> _WHAT THE TASK ASKS_:
Return the lines of the records below as a JSON list of strings, one string per line, skipping blank lines.

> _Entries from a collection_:
start
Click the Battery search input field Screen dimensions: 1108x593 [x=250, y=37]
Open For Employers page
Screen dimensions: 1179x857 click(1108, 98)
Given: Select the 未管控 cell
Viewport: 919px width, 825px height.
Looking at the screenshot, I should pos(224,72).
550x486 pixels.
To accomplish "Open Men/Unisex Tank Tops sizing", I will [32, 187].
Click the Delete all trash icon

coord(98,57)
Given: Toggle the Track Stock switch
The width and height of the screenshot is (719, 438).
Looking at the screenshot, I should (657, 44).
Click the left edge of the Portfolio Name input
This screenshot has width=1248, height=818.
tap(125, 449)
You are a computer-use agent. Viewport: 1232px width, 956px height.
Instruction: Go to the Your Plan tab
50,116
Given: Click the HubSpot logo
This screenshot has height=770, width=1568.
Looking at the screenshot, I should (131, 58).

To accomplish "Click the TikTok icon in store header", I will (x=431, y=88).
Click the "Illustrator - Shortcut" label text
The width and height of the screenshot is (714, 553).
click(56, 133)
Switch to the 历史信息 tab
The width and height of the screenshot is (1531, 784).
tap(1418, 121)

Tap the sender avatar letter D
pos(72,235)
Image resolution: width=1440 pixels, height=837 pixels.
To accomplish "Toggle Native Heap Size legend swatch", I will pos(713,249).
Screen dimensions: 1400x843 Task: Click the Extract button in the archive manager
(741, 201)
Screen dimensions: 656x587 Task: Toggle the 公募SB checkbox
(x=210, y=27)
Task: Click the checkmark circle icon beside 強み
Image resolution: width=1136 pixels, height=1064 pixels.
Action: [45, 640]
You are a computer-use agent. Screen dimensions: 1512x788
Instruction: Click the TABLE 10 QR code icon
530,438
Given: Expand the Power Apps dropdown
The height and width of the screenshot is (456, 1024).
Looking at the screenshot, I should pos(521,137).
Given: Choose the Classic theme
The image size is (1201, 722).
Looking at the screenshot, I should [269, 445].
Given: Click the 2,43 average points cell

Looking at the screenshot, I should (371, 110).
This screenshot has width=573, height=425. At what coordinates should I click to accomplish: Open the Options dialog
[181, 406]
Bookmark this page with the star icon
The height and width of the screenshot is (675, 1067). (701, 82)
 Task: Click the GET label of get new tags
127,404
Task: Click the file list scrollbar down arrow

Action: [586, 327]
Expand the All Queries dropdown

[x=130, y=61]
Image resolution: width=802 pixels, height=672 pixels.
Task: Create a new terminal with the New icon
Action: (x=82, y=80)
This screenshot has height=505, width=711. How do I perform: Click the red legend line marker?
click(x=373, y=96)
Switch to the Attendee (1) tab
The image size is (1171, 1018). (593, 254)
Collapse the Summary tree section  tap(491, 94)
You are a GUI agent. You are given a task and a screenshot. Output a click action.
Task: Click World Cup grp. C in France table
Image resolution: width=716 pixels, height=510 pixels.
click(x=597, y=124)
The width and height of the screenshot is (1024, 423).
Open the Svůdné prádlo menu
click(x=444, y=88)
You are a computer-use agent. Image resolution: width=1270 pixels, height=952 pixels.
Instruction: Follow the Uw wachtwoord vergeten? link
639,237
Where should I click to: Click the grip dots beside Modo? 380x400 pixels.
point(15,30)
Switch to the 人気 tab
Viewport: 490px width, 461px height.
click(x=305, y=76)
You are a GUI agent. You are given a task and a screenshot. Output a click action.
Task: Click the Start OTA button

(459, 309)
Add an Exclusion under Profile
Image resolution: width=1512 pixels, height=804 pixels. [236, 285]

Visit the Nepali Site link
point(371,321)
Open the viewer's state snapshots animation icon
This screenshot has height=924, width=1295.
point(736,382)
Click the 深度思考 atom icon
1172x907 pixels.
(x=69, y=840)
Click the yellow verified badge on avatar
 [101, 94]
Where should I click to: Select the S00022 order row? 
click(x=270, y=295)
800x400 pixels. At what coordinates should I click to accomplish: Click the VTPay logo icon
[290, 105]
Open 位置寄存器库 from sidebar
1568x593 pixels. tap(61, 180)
end
> _FINISHED TASK_:
[
  "Click the Battery search input field Screen dimensions: 1108x593 [x=250, y=37]",
  "Open For Employers page",
  "Screen dimensions: 1179x857 click(1108, 98)",
  "Given: Select the 未管控 cell",
  "Viewport: 919px width, 825px height.",
  "Looking at the screenshot, I should pos(224,72).",
  "550x486 pixels.",
  "To accomplish \"Open Men/Unisex Tank Tops sizing\", I will [32, 187].",
  "Click the Delete all trash icon",
  "coord(98,57)",
  "Given: Toggle the Track Stock switch",
  "The width and height of the screenshot is (719, 438).",
  "Looking at the screenshot, I should (657, 44).",
  "Click the left edge of the Portfolio Name input",
  "This screenshot has width=1248, height=818.",
  "tap(125, 449)",
  "You are a computer-use agent. Viewport: 1232px width, 956px height.",
  "Instruction: Go to the Your Plan tab",
  "50,116",
  "Given: Click the HubSpot logo",
  "This screenshot has height=770, width=1568.",
  "Looking at the screenshot, I should (131, 58).",
  "To accomplish \"Click the TikTok icon in store header\", I will (x=431, y=88).",
  "Click the \"Illustrator - Shortcut\" label text",
  "The width and height of the screenshot is (714, 553).",
  "click(56, 133)",
  "Switch to the 历史信息 tab",
  "The width and height of the screenshot is (1531, 784).",
  "tap(1418, 121)",
  "Tap the sender avatar letter D",
  "pos(72,235)",
  "Image resolution: width=1440 pixels, height=837 pixels.",
  "To accomplish \"Toggle Native Heap Size legend swatch\", I will pos(713,249).",
  "Screen dimensions: 1400x843 Task: Click the Extract button in the archive manager",
  "(741, 201)",
  "Screen dimensions: 656x587 Task: Toggle the 公募SB checkbox",
  "(x=210, y=27)",
  "Task: Click the checkmark circle icon beside 強み",
  "Image resolution: width=1136 pixels, height=1064 pixels.",
  "Action: [45, 640]",
  "You are a computer-use agent. Screen dimensions: 1512x788",
  "Instruction: Click the TABLE 10 QR code icon",
  "530,438",
  "Given: Expand the Power Apps dropdown",
  "The height and width of the screenshot is (456, 1024).",
  "Looking at the screenshot, I should pos(521,137).",
  "Given: Choose the Classic theme",
  "The image size is (1201, 722).",
  "Looking at the screenshot, I should [269, 445].",
  "Given: Click the 2,43 average points cell",
  "Looking at the screenshot, I should (371, 110).",
  "This screenshot has width=573, height=425. At what coordinates should I click to accomplish: Open the Options dialog",
  "[181, 406]",
  "Bookmark this page with the star icon",
  "The height and width of the screenshot is (675, 1067). (701, 82)",
  " Task: Click the GET label of get new tags",
  "127,404",
  "Task: Click the file list scrollbar down arrow",
  "Action: [586, 327]",
  "Expand the All Queries dropdown",
  "[x=130, y=61]",
  "Image resolution: width=802 pixels, height=672 pixels.",
  "Task: Create a new terminal with the New icon",
  "Action: (x=82, y=80)",
  "This screenshot has height=505, width=711. How do I perform: Click the red legend line marker?",
  "click(x=373, y=96)",
  "Switch to the Attendee (1) tab",
  "The image size is (1171, 1018). (593, 254)",
  "Collapse the Summary tree section  tap(491, 94)",
  "You are a GUI agent. You are given a task and a screenshot. Output a click action.",
  "Task: Click World Cup grp. C in France table",
  "Image resolution: width=716 pixels, height=510 pixels.",
  "click(x=597, y=124)",
  "The width and height of the screenshot is (1024, 423).",
  "Open the Svůdné prádlo menu",
  "click(x=444, y=88)",
  "You are a computer-use agent. Image resolution: width=1270 pixels, height=952 pixels.",
  "Instruction: Follow the Uw wachtwoord vergeten? link",
  "639,237",
  "Where should I click to: Click the grip dots beside Modo? 380x400 pixels.",
  "point(15,30)",
  "Switch to the 人気 tab",
  "Viewport: 490px width, 461px height.",
  "click(x=305, y=76)",
  "You are a GUI agent. You are given a task and a screenshot. Output a click action.",
  "Task: Click the Start OTA button",
  "(459, 309)",
  "Add an Exclusion under Profile",
  "Image resolution: width=1512 pixels, height=804 pixels. [236, 285]",
  "Visit the Nepali Site link",
  "point(371,321)",
  "Open the viewer's state snapshots animation icon",
  "This screenshot has height=924, width=1295.",
  "point(736,382)",
  "Click the 深度思考 atom icon",
  "1172x907 pixels.",
  "(x=69, y=840)",
  "Click the yellow verified badge on avatar",
  " [101, 94]",
  "Where should I click to: Select the S00022 order row? ",
  "click(x=270, y=295)",
  "800x400 pixels. At what coordinates should I click to accomplish: Click the VTPay logo icon",
  "[290, 105]",
  "Open 位置寄存器库 from sidebar",
  "1568x593 pixels. tap(61, 180)"
]